Pre-Brexit referendum, the UK economy was strong and is still growing but from one of the fastest it's fallen to one of the slowest
As the countdown to Brexit enters its last 12 months, a question mark hangs over the impact it will have on Britain's economy.
Pre-Brexit referendum, the economy was strong and is still growing but from one of the fastest it's fallen to one of the slowest.
From 2.2 percent in 2015, growth fell to 1.8 percent in 2016 and has since stagnated.
The service industry dominates the UK economy accounting for roughly 80% of UK output. Some businesses in this vital industry feel they lack basic information.
"It's mainly clarity. We just need some clarity on what's going to happen and when," says Soren Jessen, owner of the 1 Lombard Street restaurant. "We need some dates. I think eventually the outcome will be something we can live with but not knowing is something we can't live with for very long."
Whatever the impact of Brexit, some business heads feel they're playing a waiting game.

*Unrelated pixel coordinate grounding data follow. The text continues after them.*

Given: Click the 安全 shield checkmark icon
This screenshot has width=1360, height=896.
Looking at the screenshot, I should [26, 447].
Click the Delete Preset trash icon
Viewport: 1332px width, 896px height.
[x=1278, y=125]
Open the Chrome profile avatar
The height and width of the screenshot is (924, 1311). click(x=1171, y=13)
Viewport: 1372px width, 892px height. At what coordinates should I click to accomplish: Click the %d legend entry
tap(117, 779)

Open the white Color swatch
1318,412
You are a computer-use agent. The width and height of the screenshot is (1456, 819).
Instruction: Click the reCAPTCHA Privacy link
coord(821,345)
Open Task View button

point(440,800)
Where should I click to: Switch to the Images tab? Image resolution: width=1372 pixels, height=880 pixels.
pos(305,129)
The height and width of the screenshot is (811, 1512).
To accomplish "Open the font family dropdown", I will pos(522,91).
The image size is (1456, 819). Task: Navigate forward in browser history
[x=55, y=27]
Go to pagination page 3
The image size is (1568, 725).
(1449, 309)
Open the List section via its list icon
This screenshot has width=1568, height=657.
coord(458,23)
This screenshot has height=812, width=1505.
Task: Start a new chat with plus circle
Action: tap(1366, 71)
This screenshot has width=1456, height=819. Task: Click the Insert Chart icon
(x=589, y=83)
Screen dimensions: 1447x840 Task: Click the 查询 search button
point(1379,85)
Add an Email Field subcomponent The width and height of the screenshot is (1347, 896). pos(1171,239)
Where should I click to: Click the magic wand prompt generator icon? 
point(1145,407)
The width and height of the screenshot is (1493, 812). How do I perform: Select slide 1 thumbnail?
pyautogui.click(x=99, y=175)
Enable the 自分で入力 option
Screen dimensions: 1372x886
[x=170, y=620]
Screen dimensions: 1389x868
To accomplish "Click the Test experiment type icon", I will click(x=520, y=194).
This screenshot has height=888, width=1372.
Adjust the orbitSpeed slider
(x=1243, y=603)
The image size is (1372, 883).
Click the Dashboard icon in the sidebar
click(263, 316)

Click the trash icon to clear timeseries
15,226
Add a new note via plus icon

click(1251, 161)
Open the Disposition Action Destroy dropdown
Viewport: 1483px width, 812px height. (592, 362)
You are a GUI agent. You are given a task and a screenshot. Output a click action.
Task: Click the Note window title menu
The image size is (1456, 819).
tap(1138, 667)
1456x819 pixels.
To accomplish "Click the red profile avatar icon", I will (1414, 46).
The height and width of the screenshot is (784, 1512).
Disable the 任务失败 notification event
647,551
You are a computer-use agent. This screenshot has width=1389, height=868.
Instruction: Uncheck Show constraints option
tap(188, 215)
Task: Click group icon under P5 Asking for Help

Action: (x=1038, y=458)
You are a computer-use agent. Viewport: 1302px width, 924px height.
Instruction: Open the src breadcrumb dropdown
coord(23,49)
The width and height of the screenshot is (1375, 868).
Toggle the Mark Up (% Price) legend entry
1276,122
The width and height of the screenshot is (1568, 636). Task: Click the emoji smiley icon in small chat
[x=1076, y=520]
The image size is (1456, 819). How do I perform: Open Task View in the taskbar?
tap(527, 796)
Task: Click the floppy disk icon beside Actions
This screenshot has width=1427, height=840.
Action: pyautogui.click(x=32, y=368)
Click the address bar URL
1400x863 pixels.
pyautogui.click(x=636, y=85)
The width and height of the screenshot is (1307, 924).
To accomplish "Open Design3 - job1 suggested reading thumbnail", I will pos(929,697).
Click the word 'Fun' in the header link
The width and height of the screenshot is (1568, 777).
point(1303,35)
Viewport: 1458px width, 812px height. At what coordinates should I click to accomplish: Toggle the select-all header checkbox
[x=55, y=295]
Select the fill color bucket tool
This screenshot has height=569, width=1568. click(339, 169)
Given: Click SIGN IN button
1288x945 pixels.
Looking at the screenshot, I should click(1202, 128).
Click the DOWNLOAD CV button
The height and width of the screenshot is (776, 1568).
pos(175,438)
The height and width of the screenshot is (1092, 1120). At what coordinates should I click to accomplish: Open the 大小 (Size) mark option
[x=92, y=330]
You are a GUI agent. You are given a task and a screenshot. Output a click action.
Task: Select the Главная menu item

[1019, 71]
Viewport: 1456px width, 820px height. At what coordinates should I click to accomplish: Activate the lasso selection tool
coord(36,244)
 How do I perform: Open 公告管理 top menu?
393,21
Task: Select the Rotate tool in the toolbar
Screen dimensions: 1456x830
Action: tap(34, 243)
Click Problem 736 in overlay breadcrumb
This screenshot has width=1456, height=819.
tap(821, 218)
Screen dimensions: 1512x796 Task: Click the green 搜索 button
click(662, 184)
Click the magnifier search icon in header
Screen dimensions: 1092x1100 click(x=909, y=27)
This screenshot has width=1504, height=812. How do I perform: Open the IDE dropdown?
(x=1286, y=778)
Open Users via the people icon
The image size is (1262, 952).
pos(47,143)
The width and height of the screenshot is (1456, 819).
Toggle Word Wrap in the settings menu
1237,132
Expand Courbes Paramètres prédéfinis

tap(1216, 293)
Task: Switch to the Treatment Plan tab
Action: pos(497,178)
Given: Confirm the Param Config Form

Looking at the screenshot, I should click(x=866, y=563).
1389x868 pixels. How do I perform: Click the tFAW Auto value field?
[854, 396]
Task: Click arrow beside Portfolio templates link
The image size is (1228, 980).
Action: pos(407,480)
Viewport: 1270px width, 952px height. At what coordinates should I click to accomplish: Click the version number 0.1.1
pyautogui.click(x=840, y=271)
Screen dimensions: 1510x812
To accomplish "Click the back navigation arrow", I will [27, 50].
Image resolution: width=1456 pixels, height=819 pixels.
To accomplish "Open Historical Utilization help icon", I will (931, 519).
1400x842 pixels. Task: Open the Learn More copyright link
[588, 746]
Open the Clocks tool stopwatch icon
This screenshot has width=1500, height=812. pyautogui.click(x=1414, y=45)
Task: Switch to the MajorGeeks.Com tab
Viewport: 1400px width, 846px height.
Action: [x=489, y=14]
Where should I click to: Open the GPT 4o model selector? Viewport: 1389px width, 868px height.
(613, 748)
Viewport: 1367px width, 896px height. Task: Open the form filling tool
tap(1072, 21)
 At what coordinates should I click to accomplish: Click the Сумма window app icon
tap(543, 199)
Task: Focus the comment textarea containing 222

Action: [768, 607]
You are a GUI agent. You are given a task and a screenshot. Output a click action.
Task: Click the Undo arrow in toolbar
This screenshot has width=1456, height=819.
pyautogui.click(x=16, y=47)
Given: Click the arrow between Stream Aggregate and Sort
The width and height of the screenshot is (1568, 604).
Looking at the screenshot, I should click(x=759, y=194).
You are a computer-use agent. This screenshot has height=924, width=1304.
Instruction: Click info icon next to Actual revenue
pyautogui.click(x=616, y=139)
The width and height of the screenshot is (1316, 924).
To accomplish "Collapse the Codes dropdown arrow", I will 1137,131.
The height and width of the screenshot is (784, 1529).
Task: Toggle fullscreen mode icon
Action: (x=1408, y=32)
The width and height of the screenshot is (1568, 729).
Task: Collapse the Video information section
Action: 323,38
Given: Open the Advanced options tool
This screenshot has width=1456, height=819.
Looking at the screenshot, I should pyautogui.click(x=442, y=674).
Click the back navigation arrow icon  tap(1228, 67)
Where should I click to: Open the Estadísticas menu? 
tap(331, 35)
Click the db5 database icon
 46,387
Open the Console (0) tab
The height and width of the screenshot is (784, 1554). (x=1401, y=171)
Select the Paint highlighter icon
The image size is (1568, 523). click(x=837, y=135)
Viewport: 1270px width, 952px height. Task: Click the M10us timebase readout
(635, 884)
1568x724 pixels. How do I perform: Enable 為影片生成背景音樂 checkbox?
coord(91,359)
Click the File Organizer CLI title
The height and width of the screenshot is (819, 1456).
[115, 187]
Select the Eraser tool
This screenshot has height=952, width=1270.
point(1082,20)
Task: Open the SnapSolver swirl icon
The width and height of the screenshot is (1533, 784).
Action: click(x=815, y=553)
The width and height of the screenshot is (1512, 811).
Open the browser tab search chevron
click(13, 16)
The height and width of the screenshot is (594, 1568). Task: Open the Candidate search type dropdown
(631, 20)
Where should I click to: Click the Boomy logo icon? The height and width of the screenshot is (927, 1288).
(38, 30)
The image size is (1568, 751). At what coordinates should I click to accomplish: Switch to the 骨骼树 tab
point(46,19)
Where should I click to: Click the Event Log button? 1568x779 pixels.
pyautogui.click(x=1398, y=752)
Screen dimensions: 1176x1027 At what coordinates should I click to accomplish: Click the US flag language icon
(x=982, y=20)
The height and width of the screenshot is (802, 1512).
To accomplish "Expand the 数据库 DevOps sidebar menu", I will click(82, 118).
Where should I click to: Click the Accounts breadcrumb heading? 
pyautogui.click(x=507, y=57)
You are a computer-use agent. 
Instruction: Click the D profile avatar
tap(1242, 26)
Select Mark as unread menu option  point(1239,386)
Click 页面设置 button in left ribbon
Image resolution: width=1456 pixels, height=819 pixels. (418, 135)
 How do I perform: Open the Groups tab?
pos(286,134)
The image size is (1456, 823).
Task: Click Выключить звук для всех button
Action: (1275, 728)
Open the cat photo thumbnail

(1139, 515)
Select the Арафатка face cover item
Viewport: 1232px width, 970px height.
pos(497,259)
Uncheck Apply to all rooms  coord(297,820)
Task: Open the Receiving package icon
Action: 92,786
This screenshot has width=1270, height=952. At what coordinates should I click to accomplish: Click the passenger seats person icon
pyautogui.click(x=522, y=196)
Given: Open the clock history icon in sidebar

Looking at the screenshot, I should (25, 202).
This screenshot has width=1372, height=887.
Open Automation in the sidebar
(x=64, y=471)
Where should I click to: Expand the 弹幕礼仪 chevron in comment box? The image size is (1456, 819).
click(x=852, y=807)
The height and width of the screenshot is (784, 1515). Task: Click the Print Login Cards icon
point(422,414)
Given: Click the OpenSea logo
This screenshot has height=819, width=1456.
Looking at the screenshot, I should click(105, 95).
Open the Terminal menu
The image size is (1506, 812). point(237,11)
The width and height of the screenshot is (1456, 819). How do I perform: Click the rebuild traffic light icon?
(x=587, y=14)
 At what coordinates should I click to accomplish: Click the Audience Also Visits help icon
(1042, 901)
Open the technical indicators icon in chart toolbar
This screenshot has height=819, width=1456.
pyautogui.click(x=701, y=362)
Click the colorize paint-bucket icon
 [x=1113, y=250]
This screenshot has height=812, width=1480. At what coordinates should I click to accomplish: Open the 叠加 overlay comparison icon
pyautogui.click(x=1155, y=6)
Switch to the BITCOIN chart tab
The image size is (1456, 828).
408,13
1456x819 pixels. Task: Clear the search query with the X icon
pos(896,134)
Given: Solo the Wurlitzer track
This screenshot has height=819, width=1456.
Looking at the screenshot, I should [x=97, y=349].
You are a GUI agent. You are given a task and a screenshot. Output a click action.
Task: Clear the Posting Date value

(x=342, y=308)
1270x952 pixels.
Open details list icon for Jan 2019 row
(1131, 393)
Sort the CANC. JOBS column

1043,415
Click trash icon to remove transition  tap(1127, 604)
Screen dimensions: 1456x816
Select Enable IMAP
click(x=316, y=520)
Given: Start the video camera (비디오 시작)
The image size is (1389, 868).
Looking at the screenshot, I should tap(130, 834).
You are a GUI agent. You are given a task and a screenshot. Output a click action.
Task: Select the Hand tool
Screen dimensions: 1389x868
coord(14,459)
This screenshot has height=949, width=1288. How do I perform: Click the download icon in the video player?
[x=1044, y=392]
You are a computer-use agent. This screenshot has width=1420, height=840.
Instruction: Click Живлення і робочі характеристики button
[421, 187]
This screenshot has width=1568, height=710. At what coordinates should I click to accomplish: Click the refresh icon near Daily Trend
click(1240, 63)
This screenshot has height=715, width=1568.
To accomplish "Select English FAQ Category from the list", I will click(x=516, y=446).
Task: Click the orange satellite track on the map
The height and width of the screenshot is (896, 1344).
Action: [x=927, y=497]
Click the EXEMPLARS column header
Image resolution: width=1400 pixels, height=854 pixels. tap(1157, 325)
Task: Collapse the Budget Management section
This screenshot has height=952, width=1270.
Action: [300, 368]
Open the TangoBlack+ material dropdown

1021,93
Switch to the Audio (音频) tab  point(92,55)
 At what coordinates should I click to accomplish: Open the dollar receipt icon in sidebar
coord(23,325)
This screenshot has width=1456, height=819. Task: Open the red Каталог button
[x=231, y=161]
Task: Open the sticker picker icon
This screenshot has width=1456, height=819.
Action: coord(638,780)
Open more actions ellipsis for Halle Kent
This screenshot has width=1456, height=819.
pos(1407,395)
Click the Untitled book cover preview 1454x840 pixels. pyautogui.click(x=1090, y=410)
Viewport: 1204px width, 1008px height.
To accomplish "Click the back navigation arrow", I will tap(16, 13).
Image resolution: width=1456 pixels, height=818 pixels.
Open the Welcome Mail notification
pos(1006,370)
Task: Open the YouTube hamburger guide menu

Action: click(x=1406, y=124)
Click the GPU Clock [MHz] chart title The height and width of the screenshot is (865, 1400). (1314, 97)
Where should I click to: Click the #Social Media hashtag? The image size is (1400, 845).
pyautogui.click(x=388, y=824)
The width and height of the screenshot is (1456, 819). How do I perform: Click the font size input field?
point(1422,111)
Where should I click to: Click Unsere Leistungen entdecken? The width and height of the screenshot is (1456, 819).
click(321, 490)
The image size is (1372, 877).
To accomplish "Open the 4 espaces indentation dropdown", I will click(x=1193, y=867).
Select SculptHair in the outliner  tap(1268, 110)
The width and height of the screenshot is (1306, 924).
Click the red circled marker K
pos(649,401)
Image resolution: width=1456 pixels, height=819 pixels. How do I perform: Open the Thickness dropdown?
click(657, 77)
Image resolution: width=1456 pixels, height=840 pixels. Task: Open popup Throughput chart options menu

"We don't see weight of concern about Brexit perhaps falling until after 2021 or 2022 and businesses have been able to see what impact it had on their businesses," explains Mat Oakley, head of Savills European Commercial Research.
The Brexit decision triggered a fall in the pound. This sparked inflation which has more than doubled since 2016.
Britain's economy has defied pre-referendum predictions of a swift plunge into recession, but there are fears a major economic downturn may be just around the corner.